### TASK DETAILS
Within the records, find every line that includes the word "computer" and copy it.
Start of AVAILABLE DATA
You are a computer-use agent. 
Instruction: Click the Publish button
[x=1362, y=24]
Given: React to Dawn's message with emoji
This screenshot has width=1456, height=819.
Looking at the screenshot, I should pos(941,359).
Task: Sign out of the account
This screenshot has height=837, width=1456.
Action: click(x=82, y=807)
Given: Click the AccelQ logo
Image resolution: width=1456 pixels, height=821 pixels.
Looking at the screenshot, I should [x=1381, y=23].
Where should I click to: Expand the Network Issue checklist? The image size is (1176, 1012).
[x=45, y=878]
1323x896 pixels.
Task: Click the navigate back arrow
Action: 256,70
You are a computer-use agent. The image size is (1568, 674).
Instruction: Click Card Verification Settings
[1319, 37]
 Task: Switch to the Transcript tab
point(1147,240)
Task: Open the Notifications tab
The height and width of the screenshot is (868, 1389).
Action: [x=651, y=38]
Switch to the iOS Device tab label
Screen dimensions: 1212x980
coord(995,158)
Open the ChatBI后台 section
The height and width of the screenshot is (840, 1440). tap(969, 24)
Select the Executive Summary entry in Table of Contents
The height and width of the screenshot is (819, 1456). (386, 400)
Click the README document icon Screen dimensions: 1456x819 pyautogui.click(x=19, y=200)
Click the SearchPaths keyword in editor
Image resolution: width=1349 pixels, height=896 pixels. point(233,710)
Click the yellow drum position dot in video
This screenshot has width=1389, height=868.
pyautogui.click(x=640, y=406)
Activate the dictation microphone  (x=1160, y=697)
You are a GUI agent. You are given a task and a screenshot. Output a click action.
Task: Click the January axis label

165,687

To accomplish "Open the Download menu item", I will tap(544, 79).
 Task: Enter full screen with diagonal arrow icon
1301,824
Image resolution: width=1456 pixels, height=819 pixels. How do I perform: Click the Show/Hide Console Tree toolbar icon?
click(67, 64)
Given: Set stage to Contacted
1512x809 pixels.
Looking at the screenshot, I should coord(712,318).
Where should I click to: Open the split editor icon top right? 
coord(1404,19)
End of AVAILABLE DATA
### SOLUTION
You are a computer-use agent. 
You are a computer-use agent. The image size is (1568, 674).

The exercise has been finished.